Exactly reproduce the line containing "The height and" and all later lines to the end of the entries, leaving the pictures out of your copy.

Segment Start: Extracted data

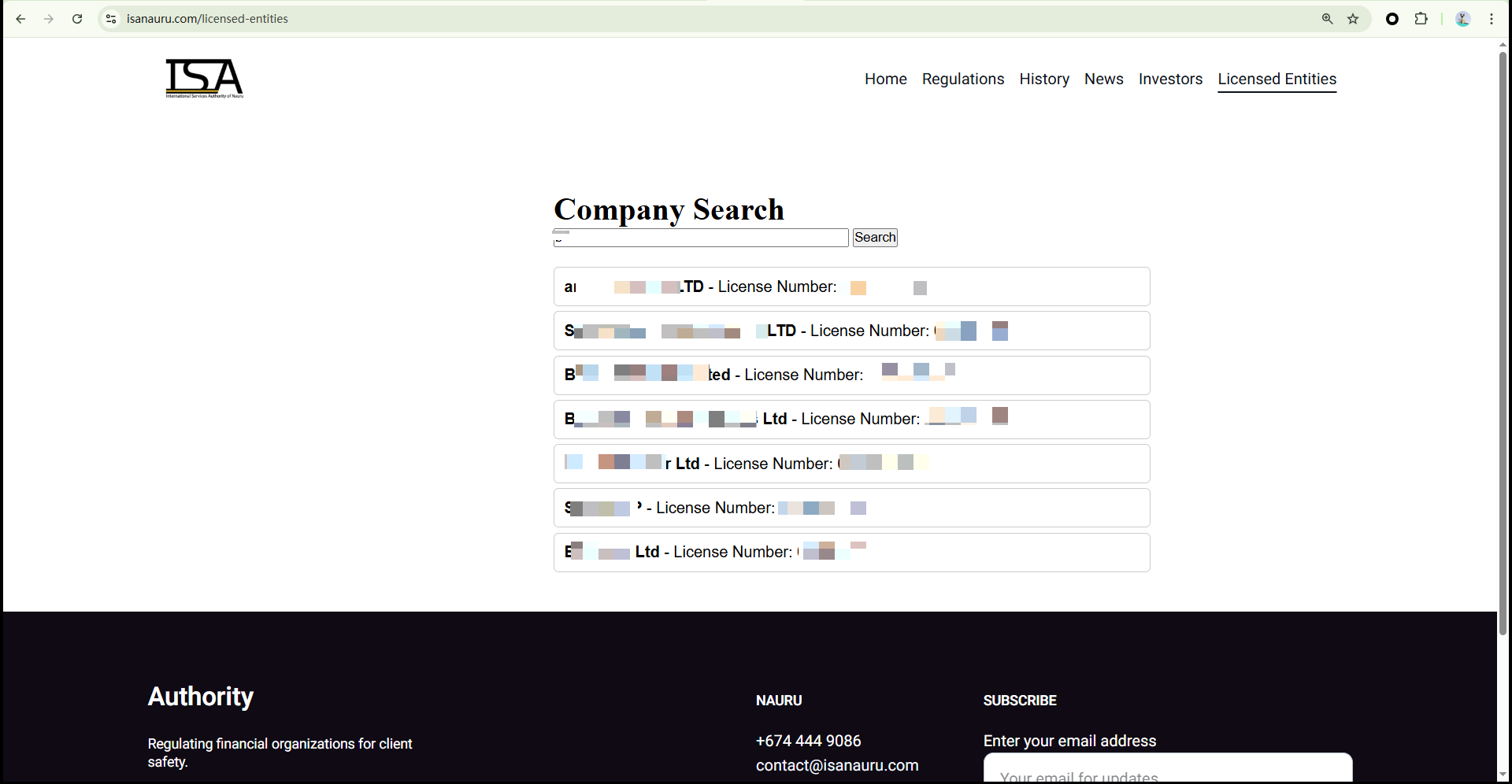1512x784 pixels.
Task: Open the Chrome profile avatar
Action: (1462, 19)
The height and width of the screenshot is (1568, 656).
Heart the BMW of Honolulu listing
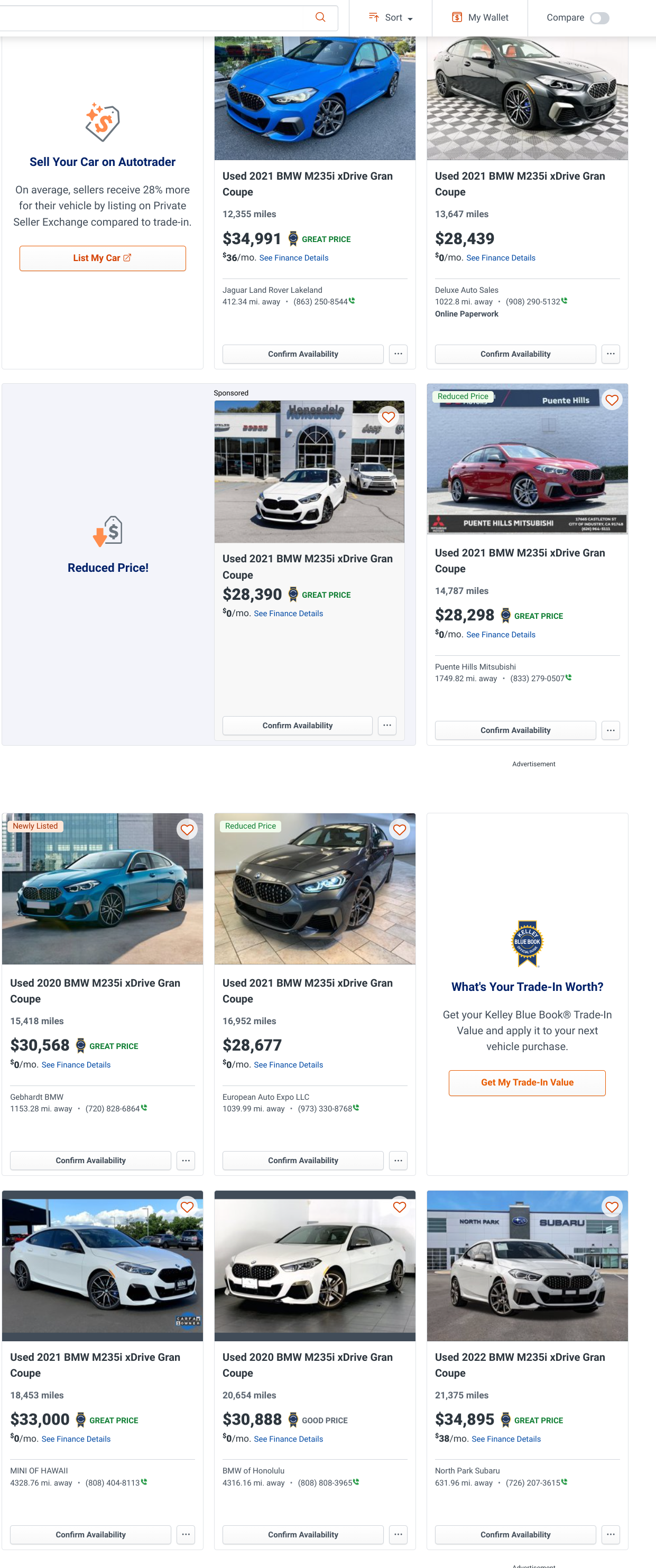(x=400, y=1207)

Segment End: Extracted data

Solution to this problem:
The height and width of the screenshot is (1568, 656).
Heart the BMW of Honolulu listing
(x=400, y=1207)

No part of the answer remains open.